The experience has made Steve Van Haitsma a firm believer in value-added products. Small vegetable farm operations, after all, can be a hard row to hoe.

“There are so many more small farms doing that, and you’re competing against California and Mexico,” Van Haitsma said.

Value-added products are more workable, he said.

“It gives you control over your product,” he said. “You’re selling at retail.”

Mud Lake Farm was a stop on the Farm Market Bus Tour held as part of the recent Great Lakes Fruit, Vegetable & Farm Market EXPO in Grand Rapids, Michigan.

Finding the farm

The seeds of Mud Lake Farm were sown in 2000 when the two moved to a homestead that had been in Steve’s family for roughly a century. The two started to grow vegetables in 2006, and eventually added greenhouses and as they were approached by restaurants and their business expanded.

Today, they germinate their own seeds under lights in their basement. The plants are grown hydroponically in flats that float in a nutrient-mix that lines the floor of each of the three greenhouses. While the hydroponic operation is not certified organic, they do not use pesticides or herbicides – relying almost entirely on beneficial insects like ladybugs and lacewings for pest control.

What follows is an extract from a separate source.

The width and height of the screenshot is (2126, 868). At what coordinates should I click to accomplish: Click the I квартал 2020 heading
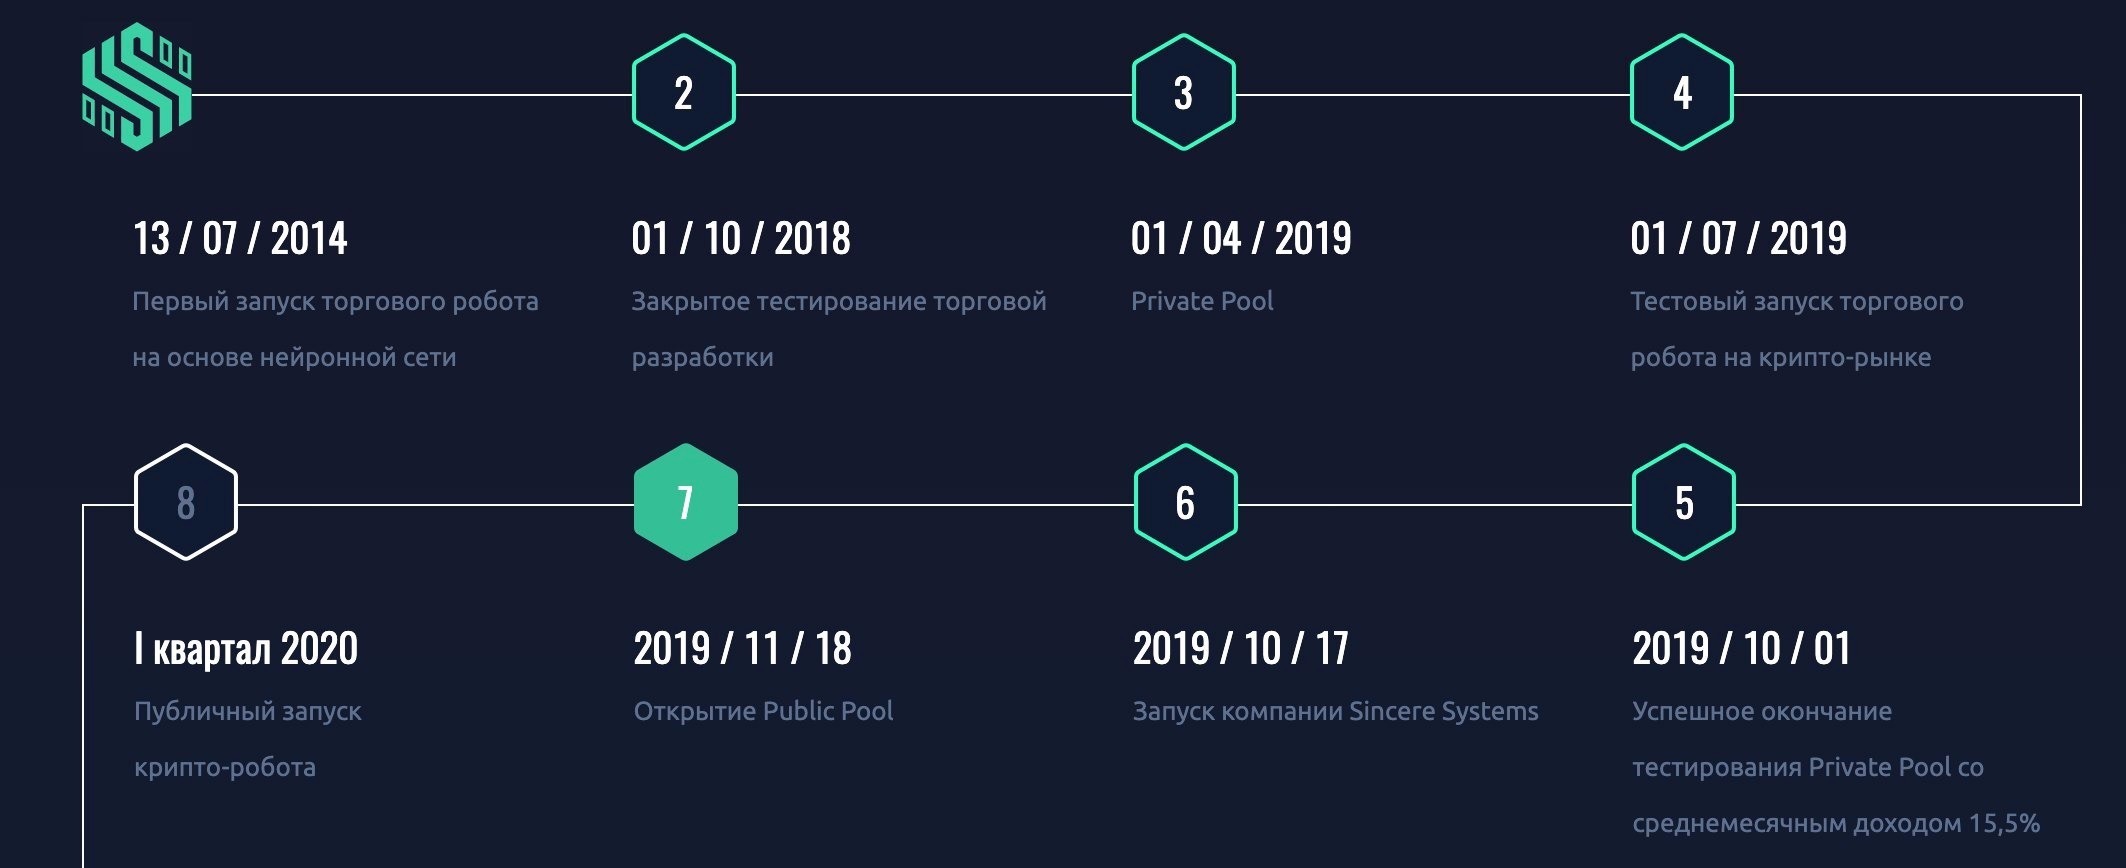(x=246, y=649)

The marshy land had once been used as a cow pasture.

“It floods constantly, which for the elderflowers is great,” Kris Van Haitsma said. While Steve’s background is in business management, Kris has a background as an environmental chemist, and she was the first to note the many wild elder bushes. She said there are roughly 1,000 wild elder bushes on the property. In more recent years, the family has propagated the plants by taking cuttings, and even planting nursery-raised elderberries.

“We pick the flowers, and then what we don’t pick turn into berries,” Steve said.

Although some people grow elderberries as a crop, the elderflowers themselves also have a strong flavor, and the Van Haitsmas began experimenting with making cordials or syrups from the flowers.

“There was just a lot of playing around with things,” she said. Inspiration hit during a trip to Wales, where they sampled what was essentially an elderflower soda – something they hadn’t ever tasted before back in the U.S.

“We thought, nobody’s doing this, and we have all of these elderflowers on our land,” Kris said during a recent farm tour of her land. “We should do this.”

Plans and cans

In 2014, Mud Lake Farm began commercially selling cordials, or syrups, from wild elderflowers found around the property, and in 2016, it began canning its first sodas based on the cordial. The two hit upon a brand name, “St. Steve’s” based on some longtime banter between the two of them, during which Steve Van Haitsma will often refer to himself, tongue-in-cheek, as a saint.

For the canning operation, they are able to use equipment at a winery in nearby Grand Rapids. The Michigan State University Product Center also assisted in developing the products. A year and a half ago, they began producing a ginger soda – 11 percent of the ginger used in that soda is grown at Mud Lake Farm. Since that time, they’ve also started experimenting with other flavors including root beer.

“It’s really taken off,” Kris said during the tour. “It doesn’t really interfere with growing the lettuce at all.”